Last week, the Trump Administration announced new guidance on health savings accounts (HSAs), which will help patients better manage chronic conditions, provide more affordable access to treatments, and in the end prevent these conditions from worsening. This first action stemming from Executive Order 13877 (“Improving Price and Quality Transparency in American Healthcare to Put Patients First”) expands the list of preventative care benefits permitted to be provided by a high deductible plan, which will allow patients with chronic conditions such as diabetes, heart disease and asthma to use their HSA dollars to pay for treatment and care before they meet their deductible. This change is effective immediately.

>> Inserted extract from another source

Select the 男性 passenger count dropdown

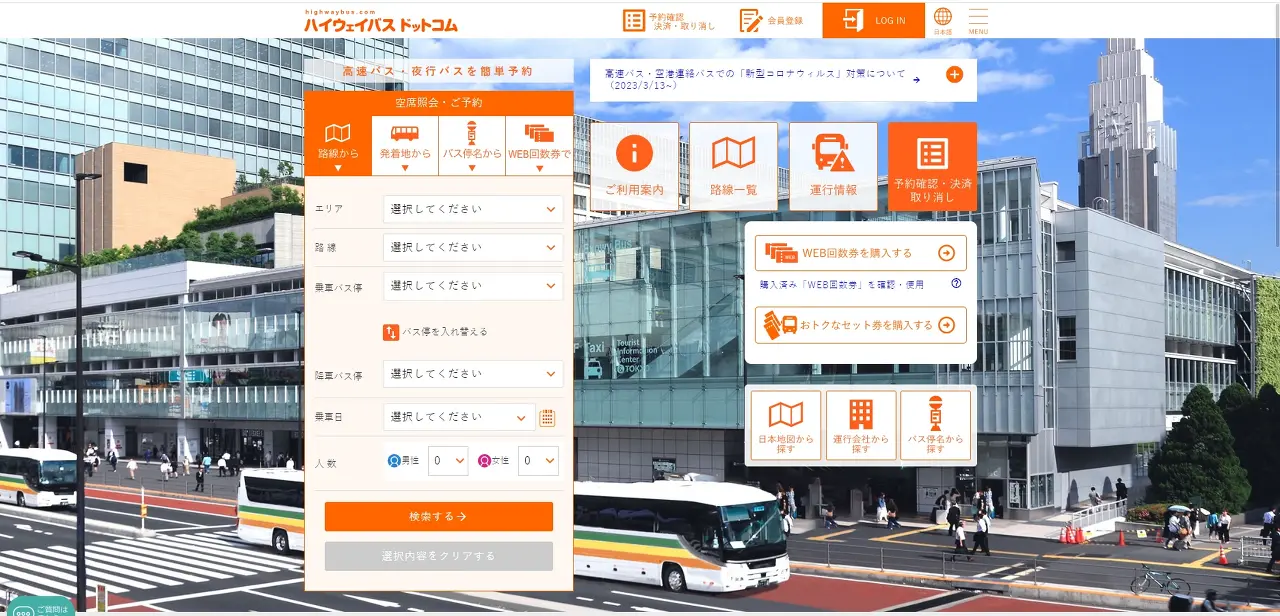click(447, 461)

The directive follows another in mid-June which allows citizens to use HRA funds to purchase the health coverage that best meets their personal needs. It also allows the use of the funds for benefits such as dental and vision care.
Last August the departments of Health and Human Services, Labor and Treasury issued a final rule on short-term, limited-duration plans. The rule extended a 3-month limitation on the duration of these plans to under twelve months; allowed for a renewal of the plans for no longer than 36 months; and requires clear communications for consumers to help them understand the coverage level they are receiving. This health coverage option is important for the self-employed, startups, and people who transition in and out of the workforce due to personal reasons and the need for flexibility.
The courts upheld President Trump’s authority to make these changes in the directives, with U.S. District Judge Richard Leon saying, “Not only is any potential negative impact from the 2018 rule minimal, but its benefits are undeniable.”
Also, in mid-July, the U.S. House passed H.R. 748, the “Middle Class Health Benefits Tax Repeal Act of 2019” by a vote of 419-6. The legislation fully repeals the “Cadillac Tax.” The U.S. Senate is expected to act on the legislation soon. Over time, the 40% tax is expected to hit all plans, which business organizations like the Small Business & Entrepreneurship Council, worry will put health insurance out of reach for many more small businesses and the self-employed.
“Partially due to taxes and the threat of impending taxes, health coverage costs have increased and access to health care has become more expensive. Repealing this tax is important, and we are pleased to see the massive bipartisan vote in support of ending it for good. Similarly, it is now time for Congress to repeal or extend the current moratorium on another tax – the Health Insurance Tax (HIT) – which specifically targets small business plans,” said Karen Kerrigan, who heads the SBE Council.